Written request
Reproduce the stretch of data from the line containing "You are a computer-use" through the line containing "Click the Resource view grid icon", with both of those lines included. Omit the pictures from your copy.

Given data

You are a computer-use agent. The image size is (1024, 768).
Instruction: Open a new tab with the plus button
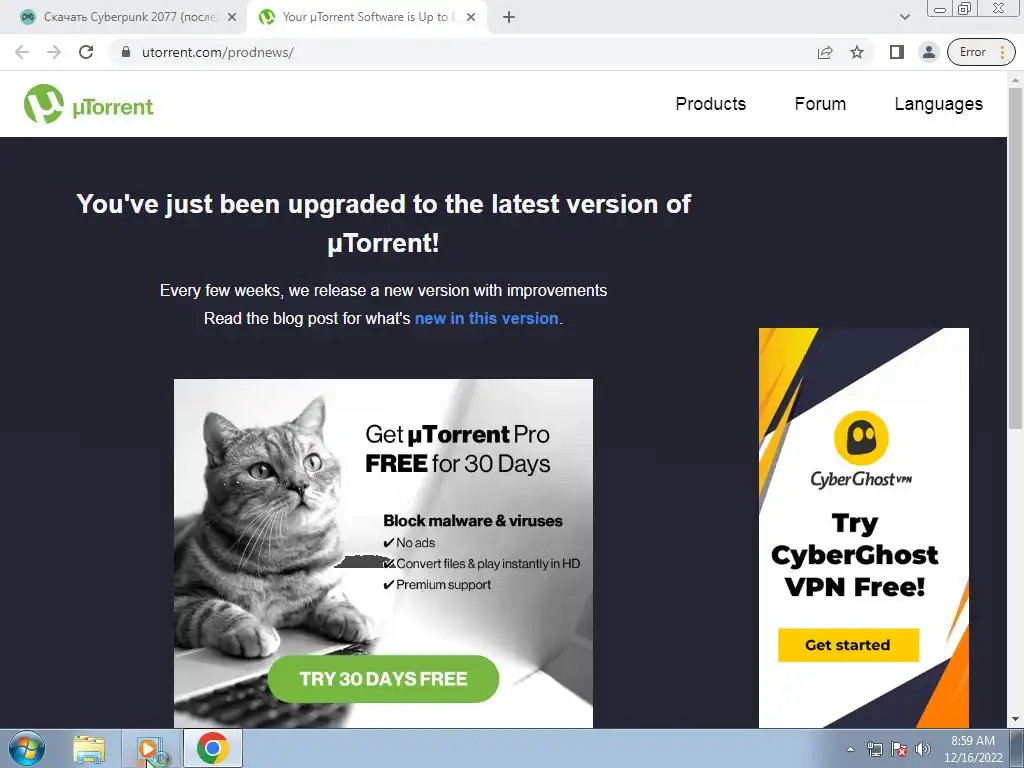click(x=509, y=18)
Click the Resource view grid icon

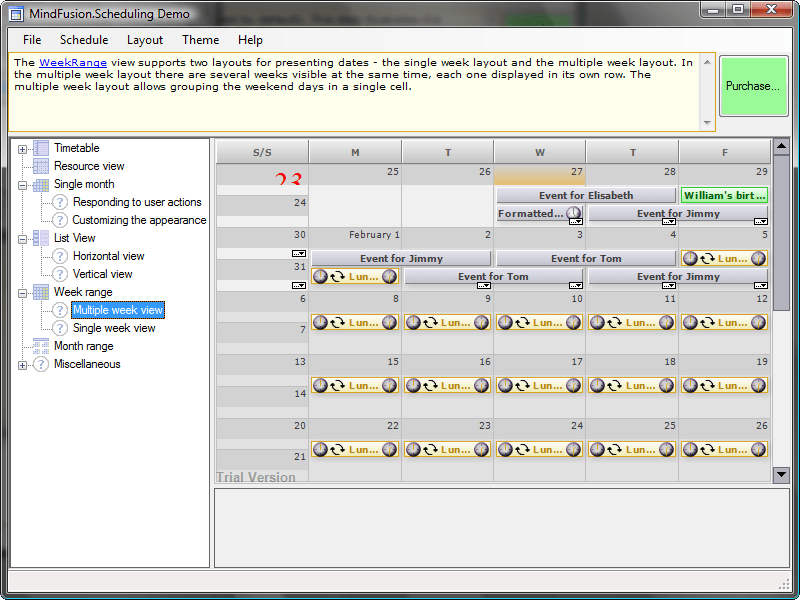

* * *

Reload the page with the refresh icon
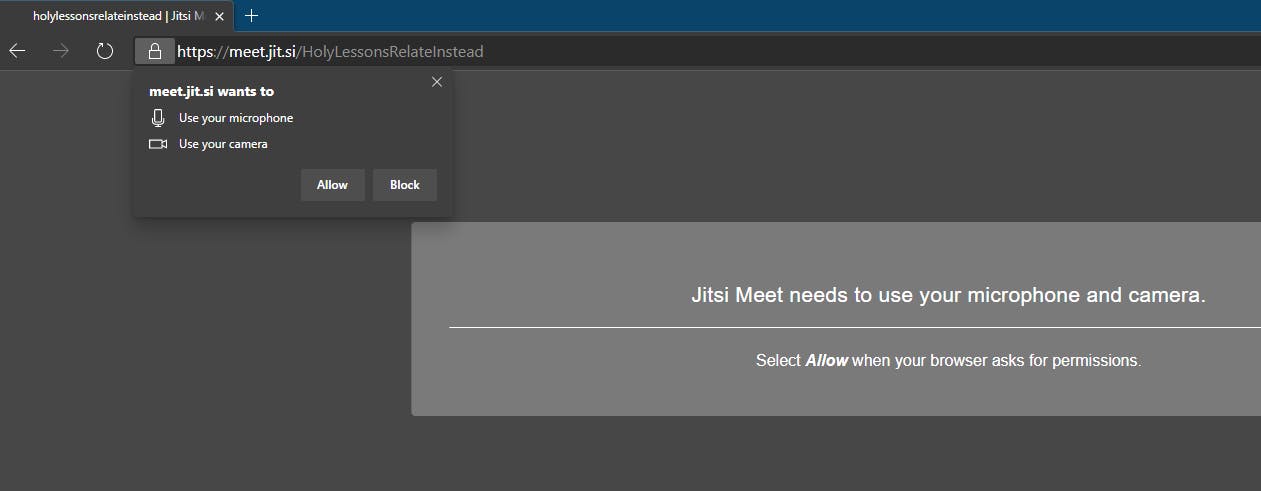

Solution for this exercise
You are a computer-use agent. The image size is (1024, 768).
Instruction: Open a new tab with the plus button
click(x=509, y=18)
Click the Resource view grid icon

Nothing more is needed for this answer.